- Born: January 1954
- Died: 10 July 1996 (aged 42) Braamfontein, Johannesburg
- Education: King David School, Linksfield
- Alma mater: University of the Witwatersrand Balliol College, Oxford
- Employer: University of the Witwatersrand
- Known for: Scholarship on South African constitutional law

= Etienne Mureinik =

South African legal scholar

Etienne Mureinik (January 1954 – 10 July 1996) was a South African lawyer and legal scholar. He was an expert on administrative law and constitutional law. A professor at the University of the Witwatersrand, he was formerly the dean of the university's law school from 1991 to 1992.

==Life and education==
Mureinik was born in January 1954 and matriculated at King David High School in Linksfield, Johannesburg in 1970. He was the Southern Transvaal school chess champion in the in 1969.

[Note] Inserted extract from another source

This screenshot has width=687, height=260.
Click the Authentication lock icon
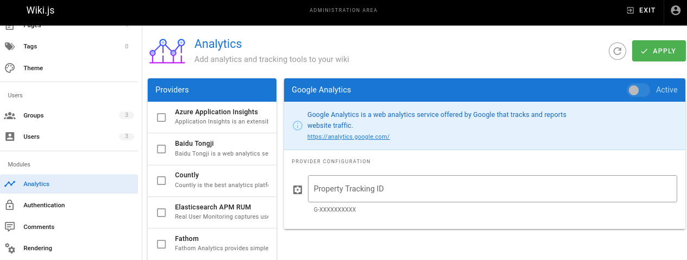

He attended the University of the Witwatersrand (Wits), where he completed a Bachelor of Science, majoring in computer science. His first job was as a computer programmer and systems analyst, but, while working, he enrolled in a Bachelor of Laws by correspondence at the University of South Africa. He ultimately returned to Wits to complete his law degree, and he graduated in 1977 with the bar's annual award for the most distinguished LLB graduate.

== Career ==

=== Wits faculty ===
Professor John Dugard recruited Mureinik to the Wits Law School's staff as a lecturer in February 1978, immediately after his graduation. He taught there for the rest of his life, though he moved briefly to England in 1980 to complete a BCL at Balliol College, Oxford, funded by a British Council Scholarship. Upon his return to South Africa, Wits promoted him to senior lecturer in 1982, to associate professor in 1986, and to professor in 1987. He taught varied areas of law, including labour law and contract law, but specialised in constitutional law and administrative law.

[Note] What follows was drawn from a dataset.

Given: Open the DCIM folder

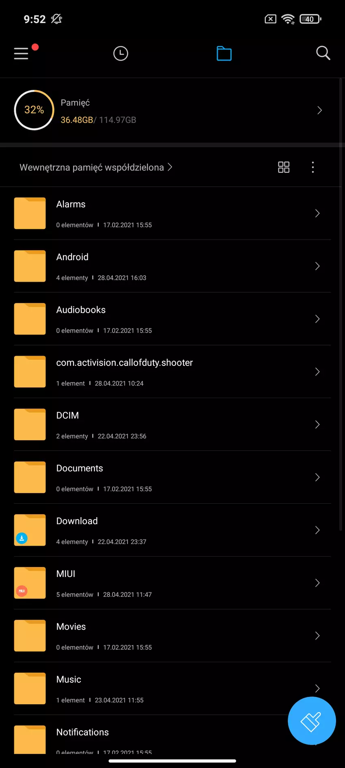Looking at the screenshot, I should [67, 416].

In 1987, he returned to Oxford on a fellowship, concentrating primarily on his research in administrative law, and on his return to South Africa in 1988, he was appointed as chairman of the Wits Law School's Governing Committee. He served as the school's dean for two years from 1991 to 1992, and thereafter returned to his position as a professor. In 1995, he additionally spent half a year as a visiting professor at the Notre Dame School of Law. Upon his return to Wits, he was one of a group of academics who entered into a public spat with Deputy Vice-Chancellor William Makgoba.

=== Constitutional negotiations ===
As an expert on constitutional law, Mureinik was centrally involved in public debate during the negotiations to end apartheid. Though he did not belong to any political party, he advised the Democratic Party on the negotiations that led to the adoption of the Interim Constitution of 1993 and the final Constitution of 1996. In addition, he represented Wits at the Judicial Service Commission from 1994 onwards and wrote a fortnightly legal column in the Weekly Mail from 1995 to 1996. At the time of his death, he was representing the Association of Law Societies in Constitutional Court of South Africa hearings on Certification of the Constitution of the Republic of South Africa.'

== Scholarship ==
Mureinik's most notable work was a 1994 article in the South African Journal on Human Rights, in which he introduced the concept of a "culture of justification" as the foundation of post-apartheid democracy and rule of law. It was highly influential in South African constitutional law. It was also quoted by Justice Laurie Ackermann in S v Makwanyane, one of the Constitutional Court's earliest judgments.

== Personal life and death ==
Mureinik's father was the editor of a South African Jewish newspaper, and his siblings lived in Israel. In 1981 in Oxford, he married Amanda Reichman, a fellow student whom he had known at Wits and who went on to become an advocate.

He had clinical depression and died by suicide on 10 July 1996, jumping from a window in a hotel in Braamfontein, Johannesburg. The Constitutional Court observed a minute's silence in his honour.